Welcome to Shea Ernshaw’s ‘Long Live the Pumpkin Queen’!

I was walking through a department store a couple weeks back, pushing my cart with the new blinds I’d just had cut for the bedroom. I was leaving the electronics section, where I’d just checked to see if there were any cool Nintendo games that I’d somehow missed.

Anyway, the book section is just outside of the electronics section. I don’t generally look at department-store bookshelves, since they’re always stocked with the same handful of cookie-cutter authors who should probably have stopped writing years ago.

But, that day, a single book caught my eye: Long Live the Pumpkin Queen, by Shea Ernshaw. https://www.amazon.com/Long-Live-Pumpkin-Queen-Nightmare/dp/1368069606/ref=sr_1_1?hvqmt=p&mcid=6bce978c039838dfbd3974fa2fc74375

Being a die-hard fan of ANYTHING connected to the classic film The Nightmare Before Christmas, I stopped and flipped through it. Honestly? I assumed that it was a gimmick, probably something that would only appeal to a kid. Besides, I haven’t the foggiest idea who Shea Ernshaw is; the cover says that she’s a ‘#1 New York Times bestselling author.’ But, then, so’s Tom Clancy and he’s terrible.

I was immediately stricken by the lush, dream-like quality of the writing:

Jack leans forward, eyes damp at the edges, and presses his grave-cold mouth to mine—and my seams feel like they’re going to fray and burst, like they can’t contain this swollen, chest-widening feeling rupturing through me. A feeling so strange and unknown and peculiar that it makes me dizzy. Makes my head swim, my legs teeter.

Jack and I are married.

He wipes away the tear streaming down my cotton cheekbone to my chin and looks at me like his own chest is about to fracture. And for a moment, I’m certain I’m certain they should bury us both here, at the center of the graveyard. Married, and died on the same day. Unable to contain the unspeakable, awful, wondrous emotion breaking against our eyelids.

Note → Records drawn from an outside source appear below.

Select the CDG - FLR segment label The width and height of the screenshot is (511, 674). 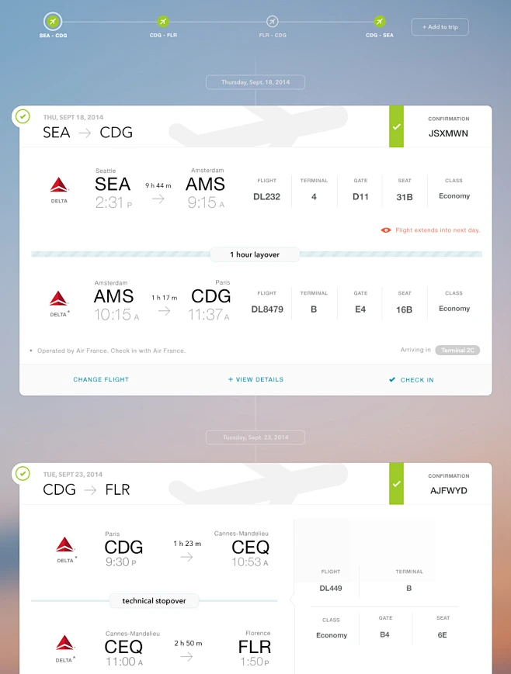tap(163, 33)
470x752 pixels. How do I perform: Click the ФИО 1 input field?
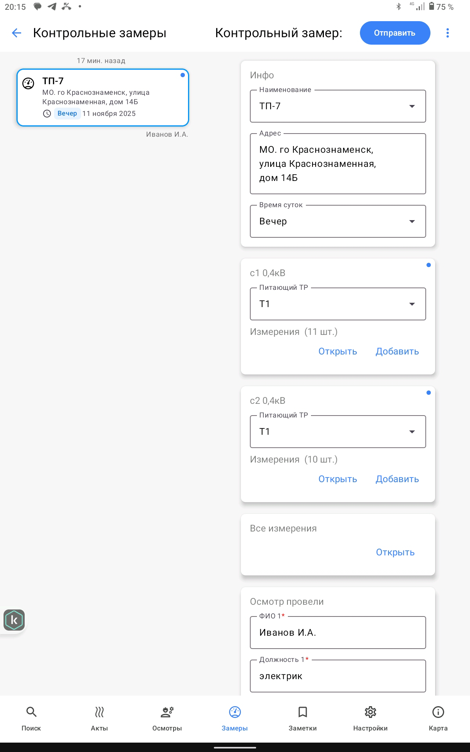(x=338, y=633)
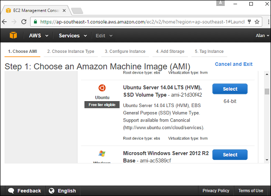
Task: Expand the Services dropdown menu
Action: pos(72,36)
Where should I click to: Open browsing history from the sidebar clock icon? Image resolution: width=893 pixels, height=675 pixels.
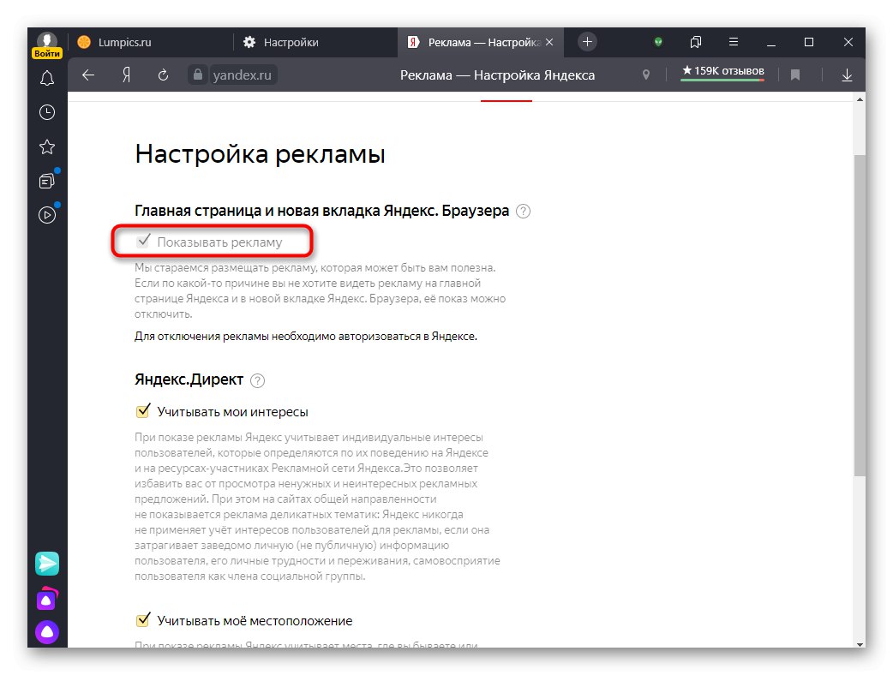pyautogui.click(x=46, y=112)
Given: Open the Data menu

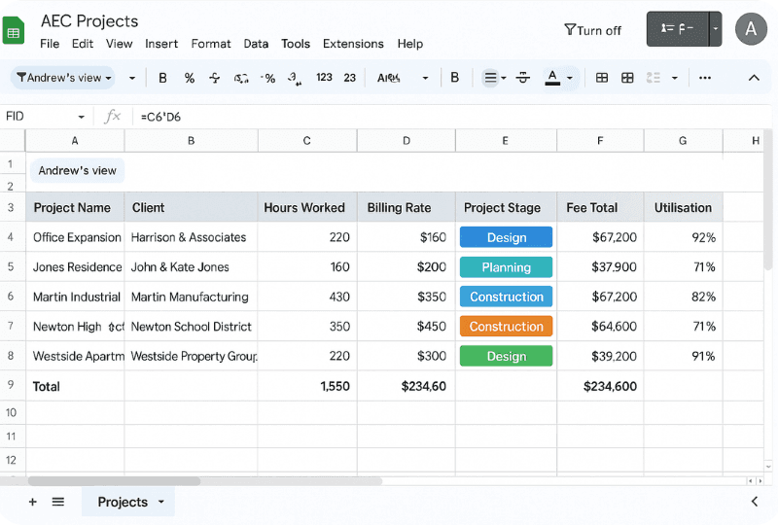Looking at the screenshot, I should (x=256, y=44).
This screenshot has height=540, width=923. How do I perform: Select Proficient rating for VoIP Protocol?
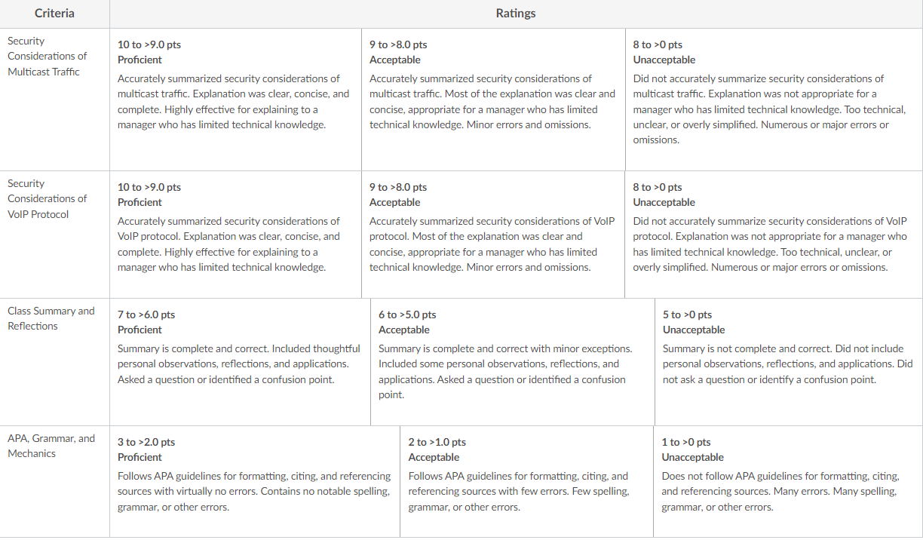(235, 235)
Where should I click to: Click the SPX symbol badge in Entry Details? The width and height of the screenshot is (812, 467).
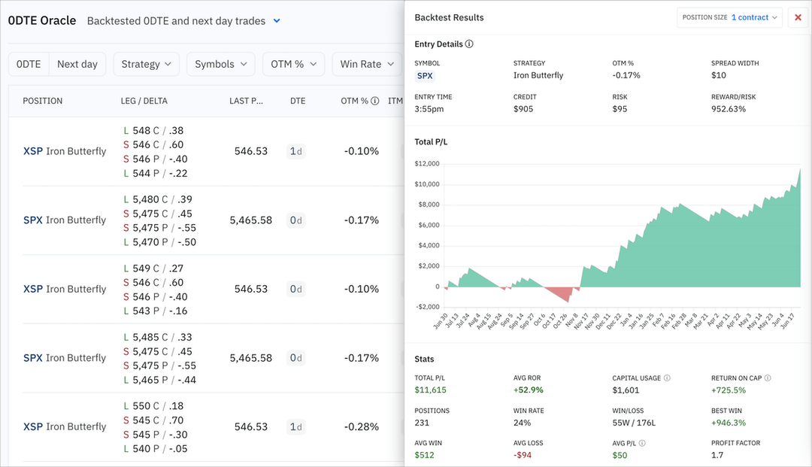425,75
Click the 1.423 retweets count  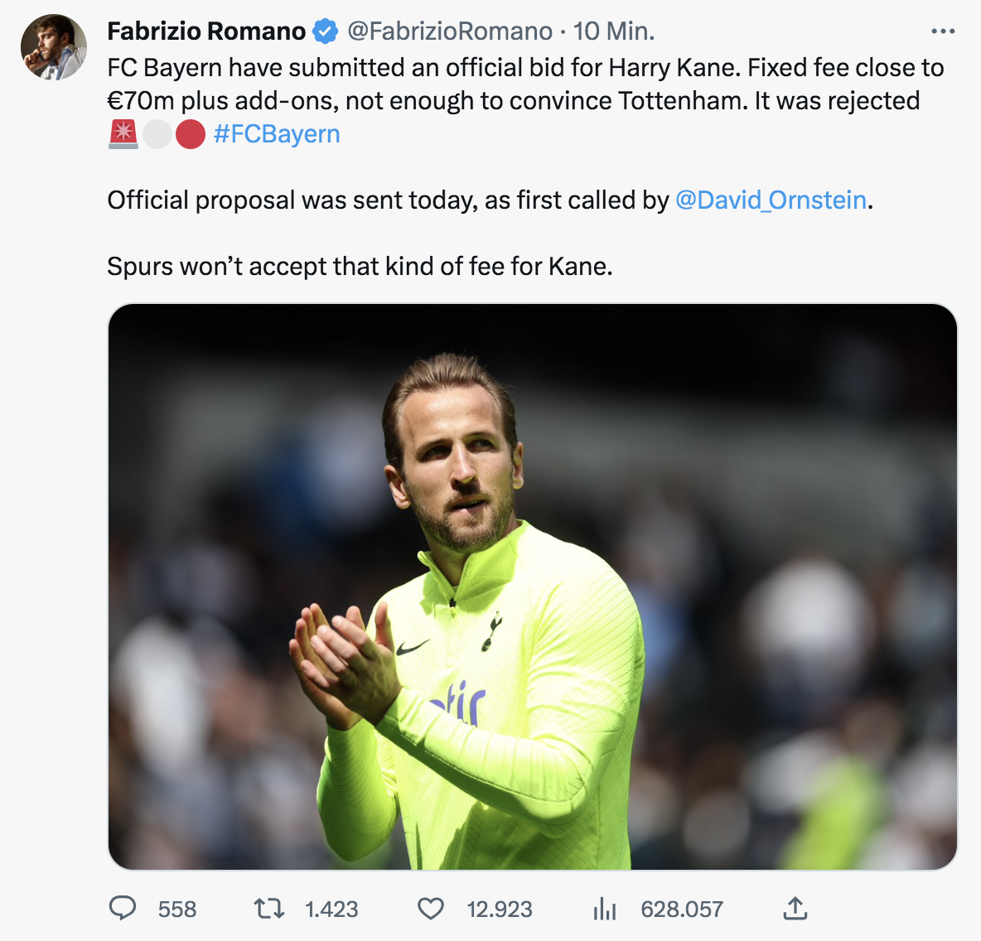click(x=331, y=910)
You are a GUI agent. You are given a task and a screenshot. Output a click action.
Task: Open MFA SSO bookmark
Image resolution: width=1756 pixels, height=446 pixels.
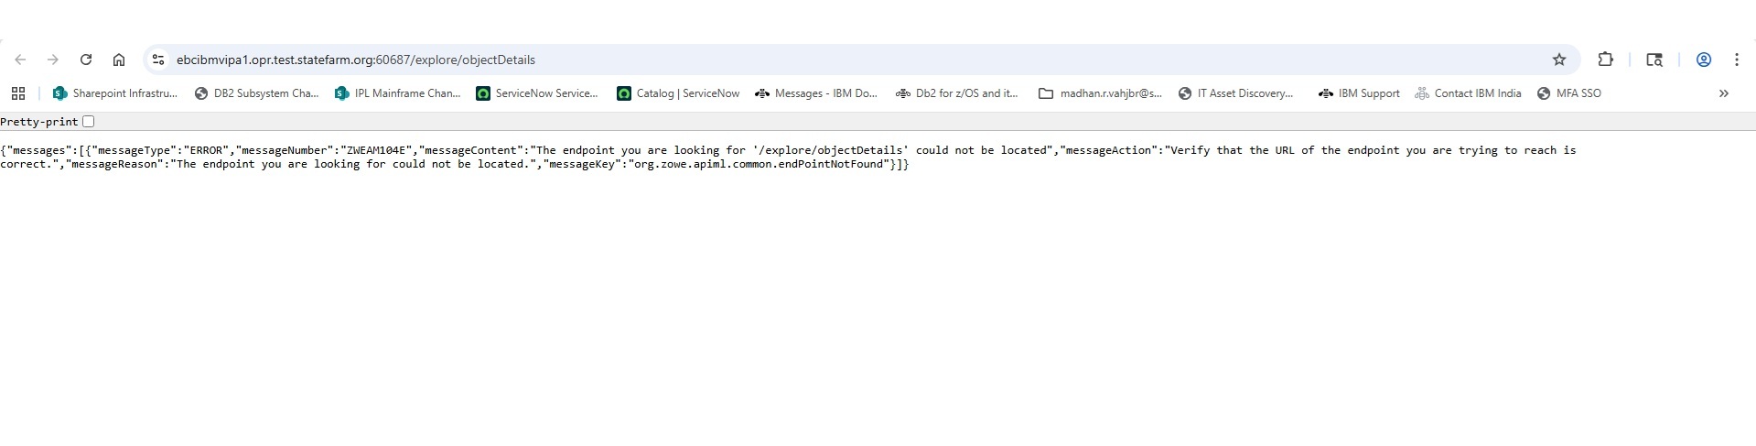pyautogui.click(x=1569, y=93)
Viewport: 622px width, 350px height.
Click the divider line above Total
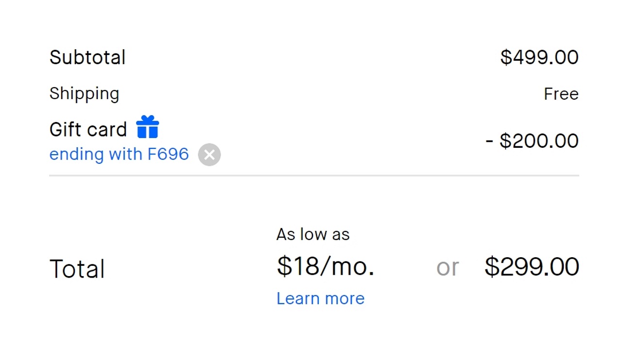[x=314, y=175]
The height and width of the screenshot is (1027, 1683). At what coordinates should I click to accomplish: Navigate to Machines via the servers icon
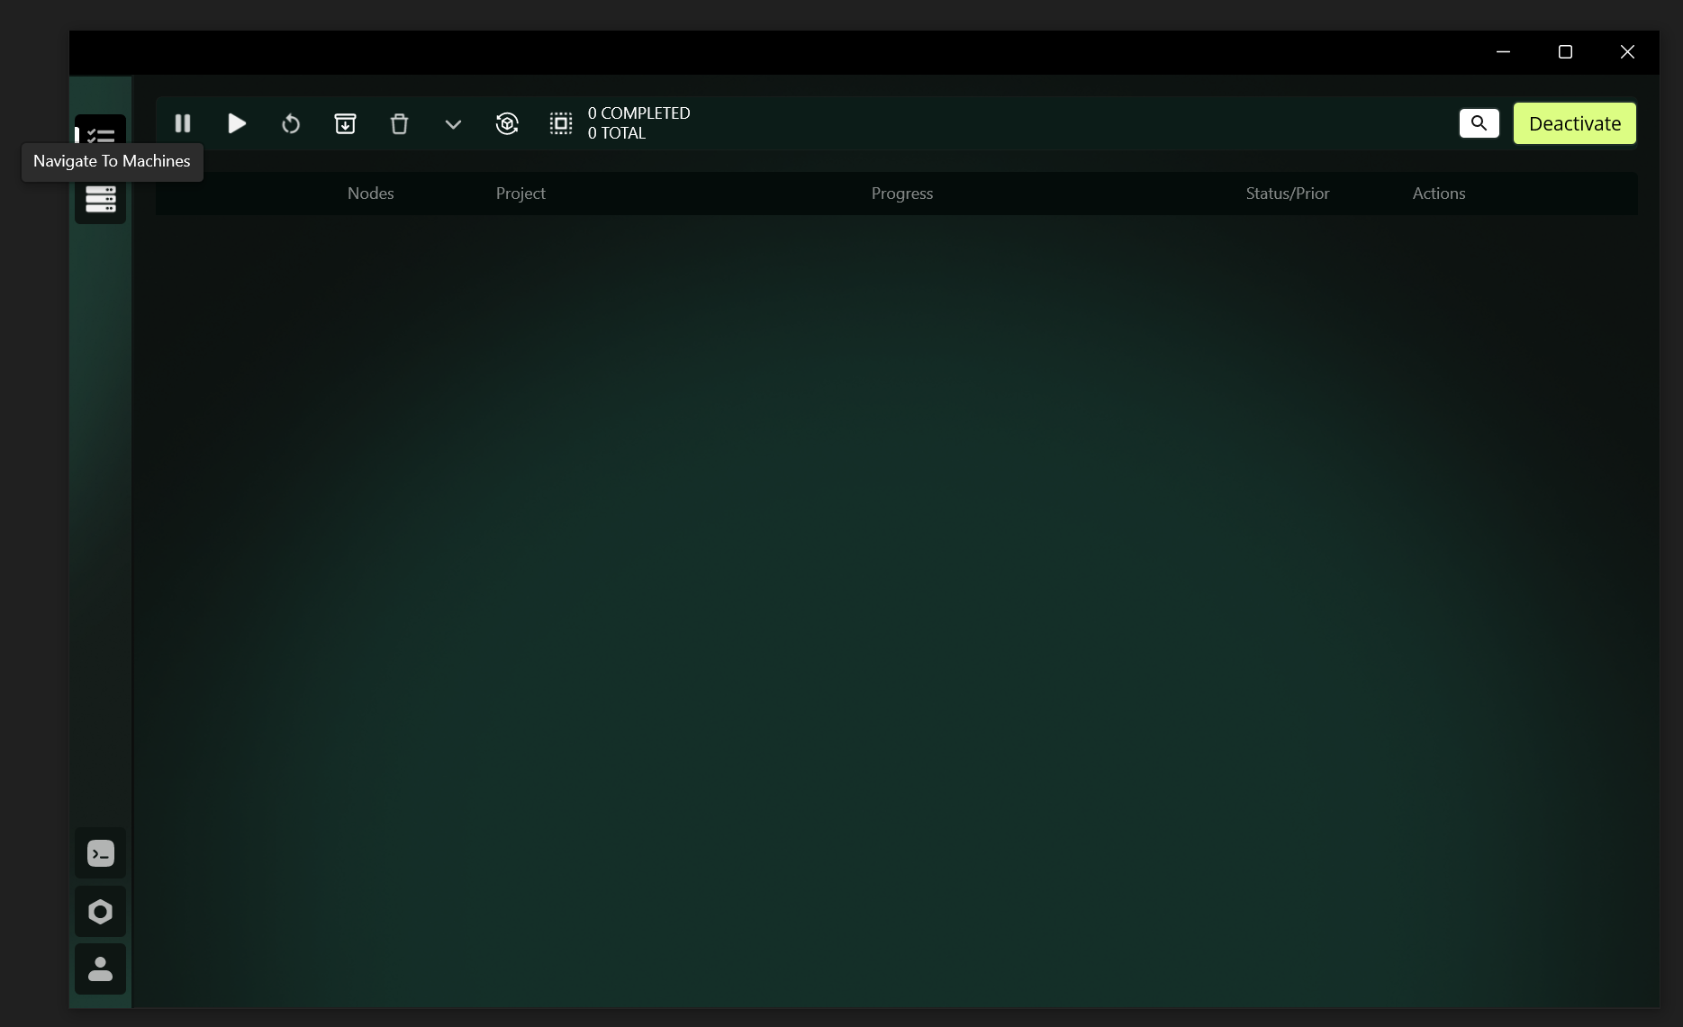click(99, 199)
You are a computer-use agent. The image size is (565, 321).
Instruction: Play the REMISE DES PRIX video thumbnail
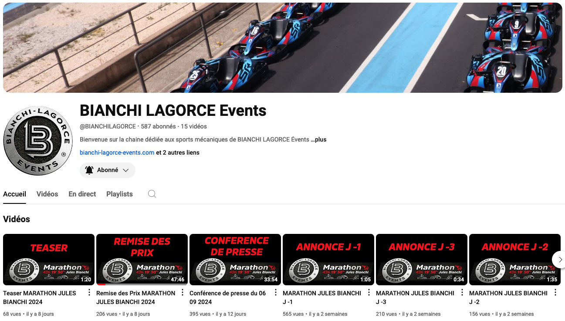142,260
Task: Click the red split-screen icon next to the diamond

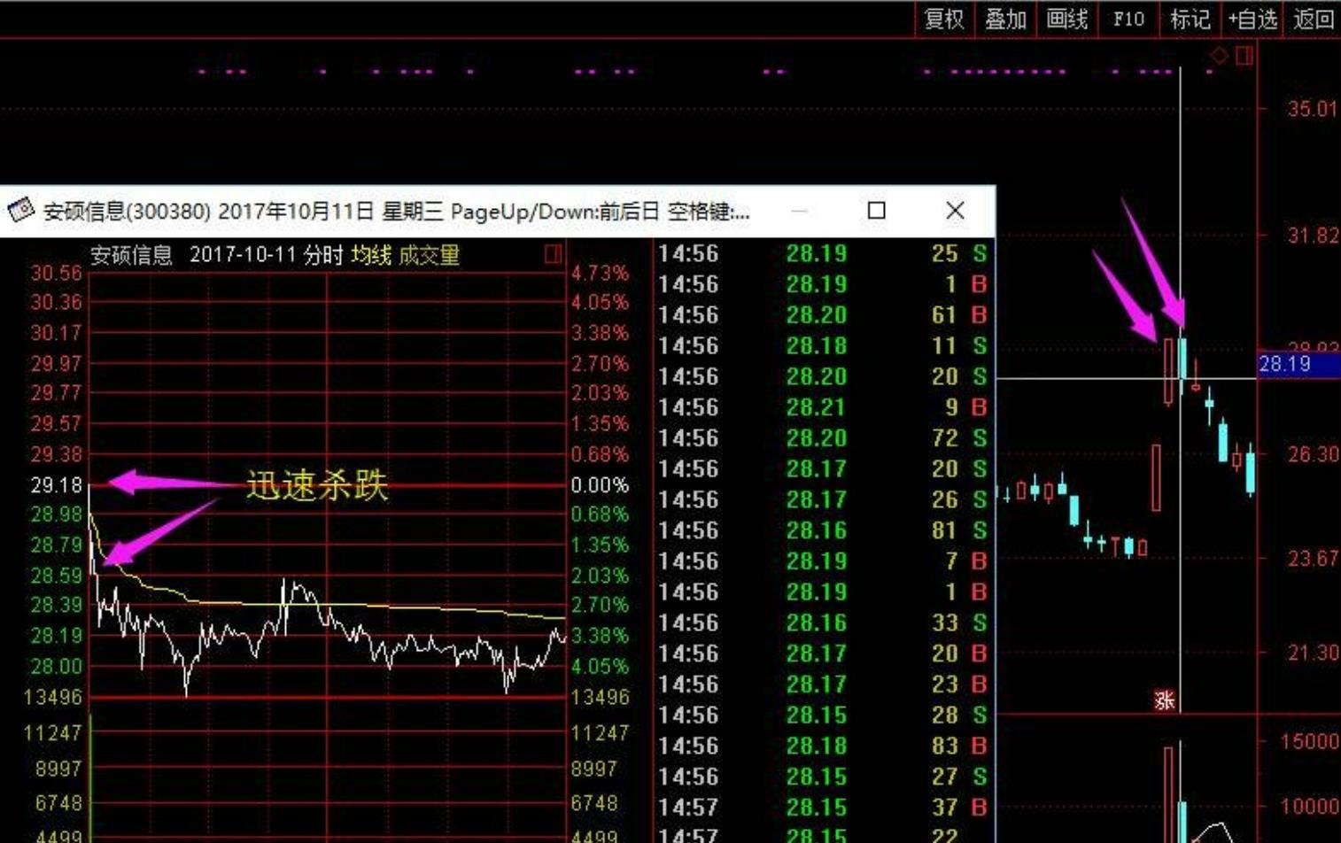Action: 1245,55
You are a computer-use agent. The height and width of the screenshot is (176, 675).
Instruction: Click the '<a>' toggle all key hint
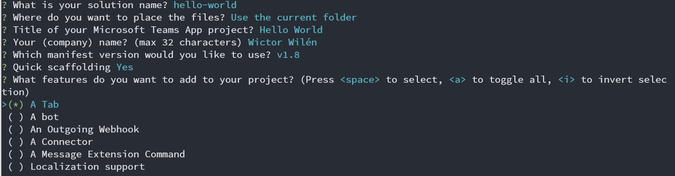pos(457,79)
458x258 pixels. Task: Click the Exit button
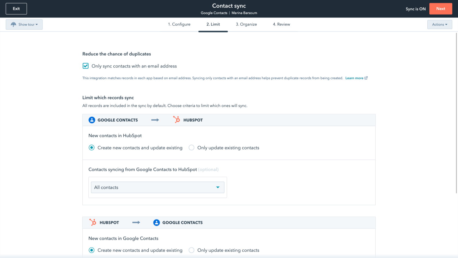click(x=16, y=9)
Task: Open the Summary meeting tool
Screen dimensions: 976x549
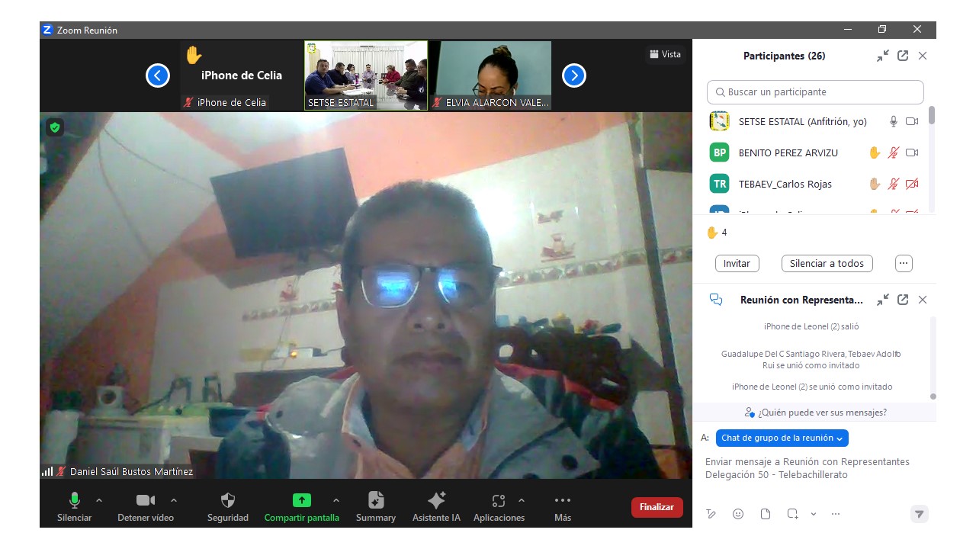Action: (x=375, y=501)
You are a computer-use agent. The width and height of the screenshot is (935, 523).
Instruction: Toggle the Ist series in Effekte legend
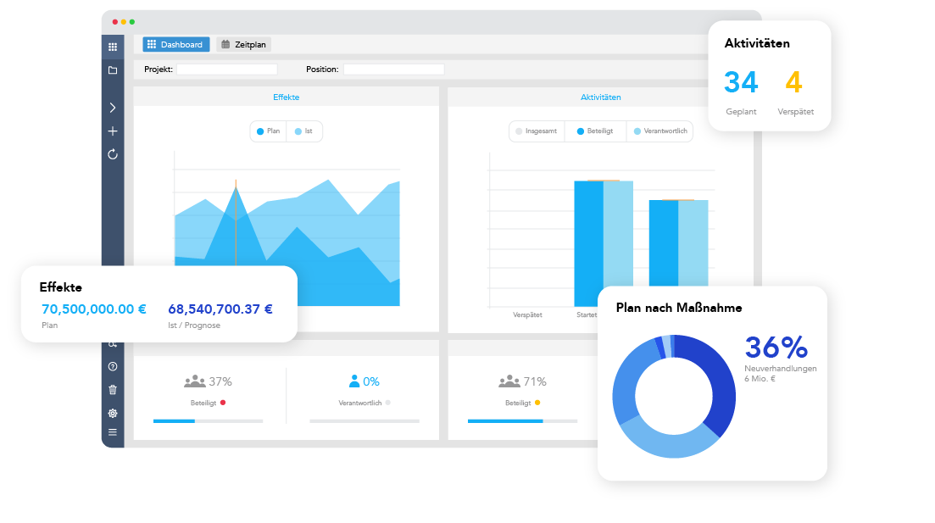(304, 131)
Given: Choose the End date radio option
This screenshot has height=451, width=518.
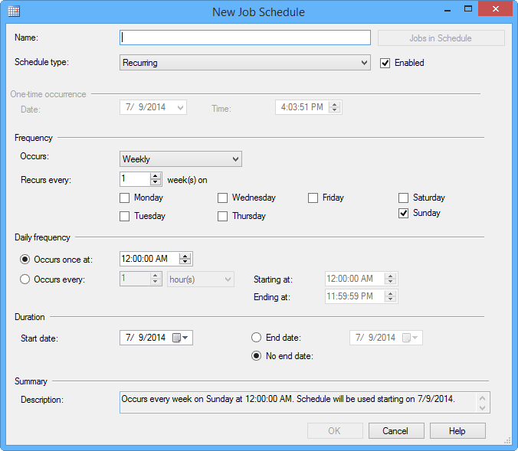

The dreadful residents of Halloween Town applaud, tossing tiny dwarf spiders at our as we leave the cemetery, and the warmth in my chest feels like bats clamoring for a way out of my rib cage. Trying to break me apart.

I am now Sally Skellington.

The Pumpkin Queen.

And I’m certain I will never again be as happy as I am right now.

I closed my eyes for a second, hearing in my mind’s ear the soft moaning of wind through the dead trees as the fallen leaves rustled along the ground. I could hear the werewolf’s mournful howl in the distance, answered by the playful barking of Zero the ghost dog …

Well, that settled it! Into my cart went Long Live the Pumpkin Queen, right next to the blinds.

The book is just as well plotted as it is lushly written. The tension is almost unbearable as the Sandman—escaped from Dream Town—makes his inexorable way through the holiday lands, putting everyone into a deep, dreamless sleep. It falls to Jack Skellington’s new bride to keep the holidays from going forever extinct …

I’ll definitely be reading more by Shea Ernshaw, if for no other reason than her hypnotic use of prose. She’s amazingly talented, and I thoroughly enjoyed her tale—doubly so since it was set in a such a familiar, nostalgic setting. I particularly enjoyed the portrayal of Dr. Finkelstein, fleshing him out as a true icon of evil.

I found only one flaw in the book, which wouldn’t have bothered me except for one thing: By virtue of its subject matter, this book will inevitably appeal to young readers. For a time, a vampire brother fell in love with Mr. Hyde, and a witch sister with the mayor.

There is another, similar reference, which is two too many. Look, y’all, I’ve enjoyed—and even promoted—books that have sexual deviancy as a plot element. But I’m an adult! There is NEVER an excuse to put such references in a book for young readers!

Was that Ms. Ernshaw’s doing? Was she trying to be subtly ‘woke’? Or was it done at Disney’s bidding? After all, John Nolte—one of my favorite journalists—always refers to the company as ‘The Disney child grooming syndicate.’ Whosoever idea it was, inserting such elements into a book peddled to young people is inexcusable.

That having been said, it certainly didn’t ruin the book for me although I wouldn’t give it to a seven-year-old.

All in all, Long Live the Pumpkin Queen was a dream-like, gripping tale reminiscent of the likes of Ray Bradbury or Daphne du Maurier. Five stars!!!